I knew that reading through the Bible in a year would bring many more Scriptural issues to mind as I was writing here at Attention Span. In the log of my journey, I was interacting with Psalm 20 and 21. These two psalms were written as companion pieces; one to send the king off to battle and the other to welcome him home with thanksgiving to God for a victory. But what struck me was the confidence of the psalmist (David) as he writes. Each psalm was written so that much of it was sung by the assembled crowds, there to see the army off or to welcome it home. And the words exude confidence that God will grant the victory, then again that God will similarly grant future victories. There seems to be no shade of a doubt with the psalmist here, although admittedly there are passages from the psalter which show a struggle with doubt.
But I'm a little like Job in that I look around and I see the wicked prospering and the good floundering. I do not see the righteous always coming out on top in this world. Didn't David even entertain the notion that it might not have been God's Will for him to whip up on that day's enemy? I've always admired the retort of Shadrach, Meshach and Abednego, standing at the edge of the fiery furnace when they essentially told their executioner "God can save us, but even if He doesn't that doesn't make your actions right." That I can live with. An admission that God's plan may be for something much better than what this world has to offer. No less faith. Just less certainty of where the victory will take place.
But David marched off to war, positive he would return victorious. He had to be positive. After all he composed the words for the psalm which would welcome him back, right?! King David wrote that his enemies trusted in horses and chariots, but that he trusted in the name of the Lord. But I have to face the fact that I don't have that same confidence that everything will work out fine. I've been burned before.

→ Information supplied
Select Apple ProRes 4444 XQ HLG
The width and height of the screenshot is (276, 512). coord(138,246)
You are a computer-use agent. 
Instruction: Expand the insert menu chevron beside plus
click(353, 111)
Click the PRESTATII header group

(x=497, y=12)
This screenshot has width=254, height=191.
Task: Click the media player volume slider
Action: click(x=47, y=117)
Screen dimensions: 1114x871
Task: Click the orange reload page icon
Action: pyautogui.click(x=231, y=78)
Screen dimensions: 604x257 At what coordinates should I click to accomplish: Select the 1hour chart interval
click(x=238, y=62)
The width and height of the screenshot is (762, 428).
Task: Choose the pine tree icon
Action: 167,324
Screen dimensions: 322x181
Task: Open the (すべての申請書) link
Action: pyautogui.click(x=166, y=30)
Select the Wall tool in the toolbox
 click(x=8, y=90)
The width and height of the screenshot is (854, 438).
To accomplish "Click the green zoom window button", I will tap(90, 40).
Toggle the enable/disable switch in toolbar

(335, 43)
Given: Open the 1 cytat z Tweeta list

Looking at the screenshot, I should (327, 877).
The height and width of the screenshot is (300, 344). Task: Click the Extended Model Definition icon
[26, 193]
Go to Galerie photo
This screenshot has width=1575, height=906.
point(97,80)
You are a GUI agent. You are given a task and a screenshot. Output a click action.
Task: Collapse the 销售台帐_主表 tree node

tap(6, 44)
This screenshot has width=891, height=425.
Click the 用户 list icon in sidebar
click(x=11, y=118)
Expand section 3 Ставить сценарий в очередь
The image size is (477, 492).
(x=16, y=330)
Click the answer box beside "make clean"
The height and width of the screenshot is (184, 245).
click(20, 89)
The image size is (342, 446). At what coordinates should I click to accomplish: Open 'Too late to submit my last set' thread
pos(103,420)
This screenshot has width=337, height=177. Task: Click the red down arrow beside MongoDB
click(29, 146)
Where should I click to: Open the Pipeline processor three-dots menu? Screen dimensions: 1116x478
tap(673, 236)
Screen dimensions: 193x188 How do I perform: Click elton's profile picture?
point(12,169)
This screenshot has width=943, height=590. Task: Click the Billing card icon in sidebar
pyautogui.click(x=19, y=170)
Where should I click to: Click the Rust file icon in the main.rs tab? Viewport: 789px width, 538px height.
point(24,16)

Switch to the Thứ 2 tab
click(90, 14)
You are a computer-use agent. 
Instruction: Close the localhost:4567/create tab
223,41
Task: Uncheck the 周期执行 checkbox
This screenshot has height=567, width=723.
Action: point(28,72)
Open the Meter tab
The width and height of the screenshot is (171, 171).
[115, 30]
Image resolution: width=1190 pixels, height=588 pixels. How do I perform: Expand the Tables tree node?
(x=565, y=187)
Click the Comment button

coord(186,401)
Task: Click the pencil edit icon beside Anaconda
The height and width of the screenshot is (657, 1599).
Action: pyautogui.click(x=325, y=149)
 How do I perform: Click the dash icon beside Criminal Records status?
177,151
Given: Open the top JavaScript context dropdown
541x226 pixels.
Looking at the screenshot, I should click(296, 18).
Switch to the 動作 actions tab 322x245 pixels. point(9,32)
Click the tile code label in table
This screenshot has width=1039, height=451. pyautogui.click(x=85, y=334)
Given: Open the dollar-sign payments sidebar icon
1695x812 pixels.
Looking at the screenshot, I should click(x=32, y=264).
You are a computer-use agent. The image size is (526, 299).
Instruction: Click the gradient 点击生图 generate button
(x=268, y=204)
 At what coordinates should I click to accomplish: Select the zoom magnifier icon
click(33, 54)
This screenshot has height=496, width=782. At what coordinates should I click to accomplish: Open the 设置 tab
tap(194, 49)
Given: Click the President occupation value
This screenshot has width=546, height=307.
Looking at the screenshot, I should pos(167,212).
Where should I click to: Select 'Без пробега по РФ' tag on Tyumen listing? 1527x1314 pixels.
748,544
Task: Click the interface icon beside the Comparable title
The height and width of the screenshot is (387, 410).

→ Task description
Reproduce the portion of the reflection on Psalms 20 and 21 that begins with the words "I knew that" and ends after "struggle with doubt.", keeping every word unchanged.

→ Solution to this task
I knew that reading through the Bible in a year would bring many more Scriptural issues to mind as I was writing here at Attention Span. In the log of my journey, I was interacting with Psalm 20 and 21. These two psalms were written as companion pieces; one to send the king off to battle and the other to welcome him home with thanksgiving to God for a victory. But what struck me was the confidence of the psalmist (David) as he writes. Each psalm was written so that much of it was sung by the assembled crowds, there to see the army off or to welcome it home. And the words exude confidence that God will grant the victory, then again that God will similarly grant future victories. There seems to be no shade of a doubt with the psalmist here, although admittedly there are passages from the psalter which show a struggle with doubt.